3 - Decide on some slow-growing items (fruit/nut trees?) that only need care a few times/yr, and hopefully plant a few.
4 - Plant tons of daikon seeds in kitchen garden to start amending the clay soil.
5 - Hang the rest of our thrift store cabinets in kitchen.
6 - Cut a particular area of brush, and decide on a spot for brush/branch debris.
7 - Identify as many more plants as possible.
8 - Check borders for tracks of 4-wheelers or humans.
9 - Block vulnerable spots of borders if needed.

Any advice on the above is welcome. I saw an idea of using branches & brush to add to fencing. I might use it alone as a 'fence' to deter trespassers. I put up the appropriate legal Posted signs, and rope on a few spots, and this spring I'll see if it was respected or not.
1 week ago
Wow, thank you guys so much, so far! I didn't mention what's already there: a small 20yr old post & beam house (yay!), which is just one big room (a basic bathroom/utility room is technically a separate room with real walls, thankfully, but with just planks across beams as a ceiling, lol). My dad & his buddies would crash there a couple times a year and NOT clean or take care of anything. My dad passed away a year ago, and my husband and I are the only family that ever helped him maintain the place and want it, so this past year we spent 3 separate week-long sessions hauling out moldy old furniture, mouse-eaten bedding, sleeping bags, jackets, etc. We had to throw everything out and spray the ceilings for mold. There's a well and indoor plumbing but the water smells like sulfur so we bring bottled water. I assume one day we'll need to get the well checked & fixed somehow. It hasn't been looked at in 35yrs, and the septic tank hasn't been looked at in the 20yrs of this new house.

There's a wood stove (full of dead birds & debris, lol) and a questionable gas heater in the wall that we don't leave on unattended. We bought some thrift-store cabinets and mapped out a kitchen (there's a stove with a questionable oven), and a small fridge, and there's a kitchen sink with wood counter around it but I don't consider it food-safe, lol.

- We added some baseboard in a mouse-repelling effort.
- There's a shed.
- There's a pile of overgrown rubble of an old barn, which they re-used wood from to build the house. There are great rocks in the pile, but also a huge pile of decaying green asphalt roofing we're stuck with.
- There's the foundation of the previous house (which I was in, in the 90's & have pics of) which was burned down on purpose (it was beyond repair), filled in, and we now call "the groundhog holes", lol. We're toying with excavating it one day and maybe we'd have a giant root cellar & storage! Maybe.
- There's a mostly-dried up pond that only has an inch or two of water in the spring, and is mud or dry the rest of the year.
- There are 2 areas of woods, and a few fields between them.
- My dad said many years ago there's a spring in the aspen grove, but he never wanted to investigate.

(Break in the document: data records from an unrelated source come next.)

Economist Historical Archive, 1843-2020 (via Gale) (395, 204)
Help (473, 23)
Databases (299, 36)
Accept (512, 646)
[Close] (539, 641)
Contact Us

Most of all, there's POTENTIAL!
Can you see why I'm so excited, like a little kid?
I feel like I've hit the jackpot! We still have to arrange buying it from my dad's wife, but for now we can go there when we have time (it's 5hrs away) and do what we want.
1 week ago
Lemon balm gets a hearty vote here! Studies have proven it to kill many viruses, including various flu strains and oral herpes (cold sores). I made a lip balm from it and my husband's annual 2-week cold sore was only 1 week, and half the size and half the pain.